U of C grad develops new sit ski

James Chew’s 2006 University of Calgary environmental design sit ski project finally has a prototype: Canada, meet the EVO 1.

“It’s not a great name,” laughed Chew, but it became the mono ski’s working title, meaning evolution one.

A U of C graduate, Chew is now also the director of product design and marketing for local business InclineDesign (inclinede sign.ca).

The company hopes to increase interest and accessibility to the sport of sit skiing and EVO 1 is Step One towards doing that.

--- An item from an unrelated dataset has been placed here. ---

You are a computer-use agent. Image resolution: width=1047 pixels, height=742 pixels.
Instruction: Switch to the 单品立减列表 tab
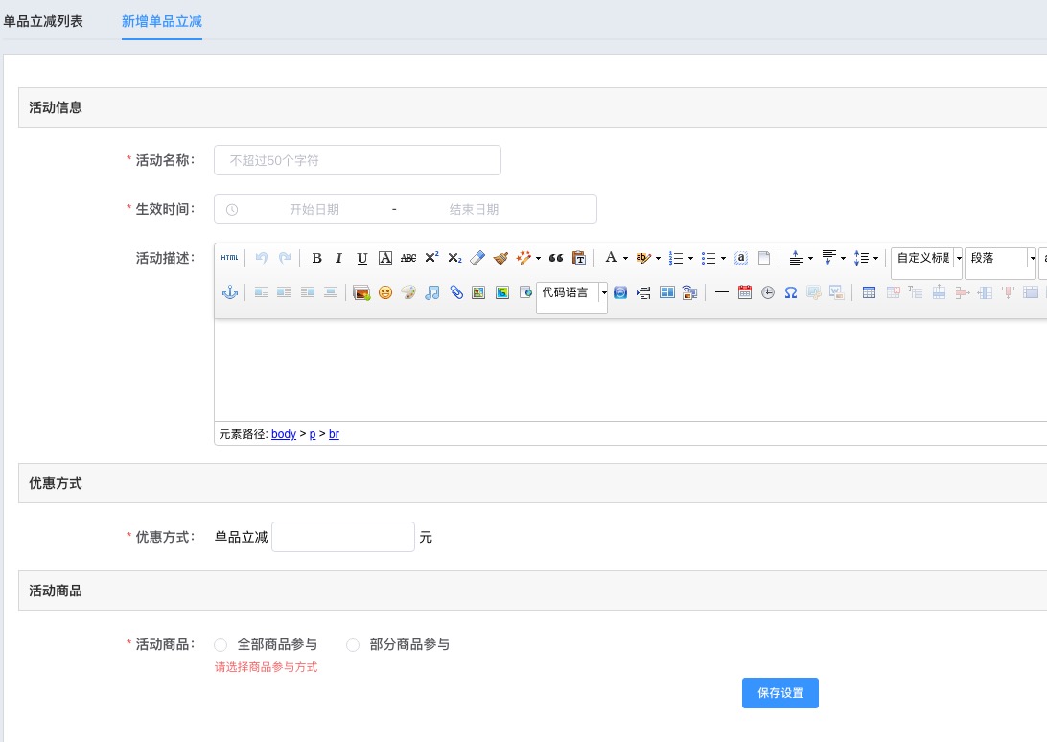(43, 21)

The idea to improve upon the existing heavy and over-priced sit ski models, ranging from $3,500 to $7,000 each, evolved from Chew’s personal interest in skiing, innovation and product development, but also the obvious market gap for adaptive ski products.

With help from others — fellow U of C students, Westlink Innovation Network Ltd., University Technologies International (UTI), Canadian Association for Disabled Skiing (CADS) and local manufacturers — via funding, collaborative thinking and industry expertise, Chew said InclineDesign should have an affordable, entry-level sit ski ready for adaptive ski programs by this fall/winter season.

CADS Calgary offers adaptive training for disabled skiers at Canada Olympic Park (COP) with older mono ski models available for students to borrow during lessons.

Volunteer CADS supervisor Brian Martin estimated eight sit skiers enrolled in COP’s specialized program that started last week. He said it’s likely only one student will pursue the sport when those lessons end.

“To say to students you need at least $5,000 to continue — that’s a pretty tough pill (for them) to swallow,” explained Martin.

He hopes EVO 1’s cost — Chew approximated $2,000 per model — will allow more people to continue beyond beginner lessons and into higher performance sit skiing.

Martin became InclineDesign’s prototype test pilot due to their mutual CADS connection. As a paraplegic with experience riding two older sit ski models, he could also provide more effective input.

He said he was unsure what to expect as he’s quite used to his $6,000 custom-fitted model. But, after a few modifications based on Martin’s feedback, he said EVO 1 skis well and he’d feel confident taking it from the top of COP and down intermediate runs in the mountains.

Chew said tests are still taking place on InclineDesign’s second generation sit ski, but its simple, modular pieces will help provide a much needed affordable option for disabled skiers in the near future.